## WORKING DATA

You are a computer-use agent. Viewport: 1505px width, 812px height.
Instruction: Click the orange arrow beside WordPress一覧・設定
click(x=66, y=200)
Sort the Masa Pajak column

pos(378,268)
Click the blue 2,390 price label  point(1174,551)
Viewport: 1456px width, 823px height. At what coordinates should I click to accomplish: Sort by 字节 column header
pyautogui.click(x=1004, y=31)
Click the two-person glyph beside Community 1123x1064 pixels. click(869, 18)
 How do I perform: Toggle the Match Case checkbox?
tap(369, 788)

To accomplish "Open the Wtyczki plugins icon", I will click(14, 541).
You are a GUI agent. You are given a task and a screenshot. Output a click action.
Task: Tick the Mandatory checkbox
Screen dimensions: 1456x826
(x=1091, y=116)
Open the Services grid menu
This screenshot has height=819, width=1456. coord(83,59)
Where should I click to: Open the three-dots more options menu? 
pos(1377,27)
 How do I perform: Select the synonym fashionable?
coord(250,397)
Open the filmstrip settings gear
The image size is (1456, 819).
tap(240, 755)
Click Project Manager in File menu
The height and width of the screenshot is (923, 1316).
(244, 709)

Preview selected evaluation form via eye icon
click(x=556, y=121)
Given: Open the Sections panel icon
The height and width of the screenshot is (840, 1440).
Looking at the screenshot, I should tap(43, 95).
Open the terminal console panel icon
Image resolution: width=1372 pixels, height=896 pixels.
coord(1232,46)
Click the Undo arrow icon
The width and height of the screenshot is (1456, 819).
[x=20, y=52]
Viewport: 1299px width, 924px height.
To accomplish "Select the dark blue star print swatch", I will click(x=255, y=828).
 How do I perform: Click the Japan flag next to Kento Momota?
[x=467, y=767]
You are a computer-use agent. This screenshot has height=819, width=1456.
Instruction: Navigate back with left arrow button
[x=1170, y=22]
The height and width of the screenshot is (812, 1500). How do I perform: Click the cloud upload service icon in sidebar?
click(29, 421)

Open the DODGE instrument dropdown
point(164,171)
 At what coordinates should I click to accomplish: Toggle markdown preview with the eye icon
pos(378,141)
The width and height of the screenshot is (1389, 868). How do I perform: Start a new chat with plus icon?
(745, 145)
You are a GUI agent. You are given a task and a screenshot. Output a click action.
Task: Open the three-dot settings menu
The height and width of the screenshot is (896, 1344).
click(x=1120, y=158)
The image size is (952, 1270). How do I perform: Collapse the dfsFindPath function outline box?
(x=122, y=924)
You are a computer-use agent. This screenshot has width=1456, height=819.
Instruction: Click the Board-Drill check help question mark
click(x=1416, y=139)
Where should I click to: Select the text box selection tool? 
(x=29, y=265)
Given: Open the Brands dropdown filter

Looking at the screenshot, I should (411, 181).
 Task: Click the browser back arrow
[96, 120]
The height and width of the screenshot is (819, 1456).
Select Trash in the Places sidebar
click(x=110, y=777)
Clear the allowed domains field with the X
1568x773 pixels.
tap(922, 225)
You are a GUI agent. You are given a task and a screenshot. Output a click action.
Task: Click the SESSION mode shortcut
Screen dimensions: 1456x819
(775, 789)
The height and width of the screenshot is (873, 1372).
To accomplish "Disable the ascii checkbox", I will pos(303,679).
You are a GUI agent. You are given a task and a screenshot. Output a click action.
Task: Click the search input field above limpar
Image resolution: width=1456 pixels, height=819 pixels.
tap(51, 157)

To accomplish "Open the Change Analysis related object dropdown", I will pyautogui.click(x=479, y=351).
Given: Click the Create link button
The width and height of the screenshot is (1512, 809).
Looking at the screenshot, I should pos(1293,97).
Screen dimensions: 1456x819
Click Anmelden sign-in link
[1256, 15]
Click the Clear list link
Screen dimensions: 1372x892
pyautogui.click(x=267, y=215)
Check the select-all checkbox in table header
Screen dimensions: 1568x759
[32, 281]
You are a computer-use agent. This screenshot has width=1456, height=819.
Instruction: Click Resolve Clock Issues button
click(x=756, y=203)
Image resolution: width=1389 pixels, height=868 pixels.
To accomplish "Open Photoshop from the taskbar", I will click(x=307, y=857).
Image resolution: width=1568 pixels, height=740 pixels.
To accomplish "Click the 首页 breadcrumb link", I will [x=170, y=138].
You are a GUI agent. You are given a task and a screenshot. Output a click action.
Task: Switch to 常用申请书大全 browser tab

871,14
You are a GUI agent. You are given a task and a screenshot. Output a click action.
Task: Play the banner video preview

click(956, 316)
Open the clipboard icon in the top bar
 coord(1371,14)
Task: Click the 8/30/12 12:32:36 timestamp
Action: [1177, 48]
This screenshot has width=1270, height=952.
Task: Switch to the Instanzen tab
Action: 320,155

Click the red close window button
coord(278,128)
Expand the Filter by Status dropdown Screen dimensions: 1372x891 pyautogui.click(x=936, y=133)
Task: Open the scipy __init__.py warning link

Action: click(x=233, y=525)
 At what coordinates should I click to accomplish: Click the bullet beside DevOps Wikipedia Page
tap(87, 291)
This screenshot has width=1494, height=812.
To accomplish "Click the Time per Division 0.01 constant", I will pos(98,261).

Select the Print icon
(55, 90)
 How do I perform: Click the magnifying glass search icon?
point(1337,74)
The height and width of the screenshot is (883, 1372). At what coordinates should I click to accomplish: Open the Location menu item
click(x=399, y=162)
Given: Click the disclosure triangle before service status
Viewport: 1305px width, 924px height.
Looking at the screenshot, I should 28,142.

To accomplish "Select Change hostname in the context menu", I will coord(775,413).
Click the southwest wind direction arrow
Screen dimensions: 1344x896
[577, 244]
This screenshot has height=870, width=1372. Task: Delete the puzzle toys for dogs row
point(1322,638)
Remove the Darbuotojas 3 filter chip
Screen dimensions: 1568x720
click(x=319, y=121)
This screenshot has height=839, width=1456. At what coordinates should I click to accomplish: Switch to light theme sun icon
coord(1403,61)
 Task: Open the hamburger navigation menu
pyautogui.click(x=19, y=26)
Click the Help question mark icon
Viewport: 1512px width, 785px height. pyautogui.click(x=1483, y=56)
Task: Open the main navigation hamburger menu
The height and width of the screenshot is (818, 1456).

## TASK INSTRUCTIONS
Read the listing above, then copy every line that includes the string "computer".

## ANSWER SECTION
You are a computer-use agent. Viewport: 1505px width, 812px height.
You are a computer-use agent. This screenshot has height=819, width=1456.
You are a computer-use agent. This screenshot has width=1456, height=819.
You are a computer-use agent. This screenshot has width=1456, height=819.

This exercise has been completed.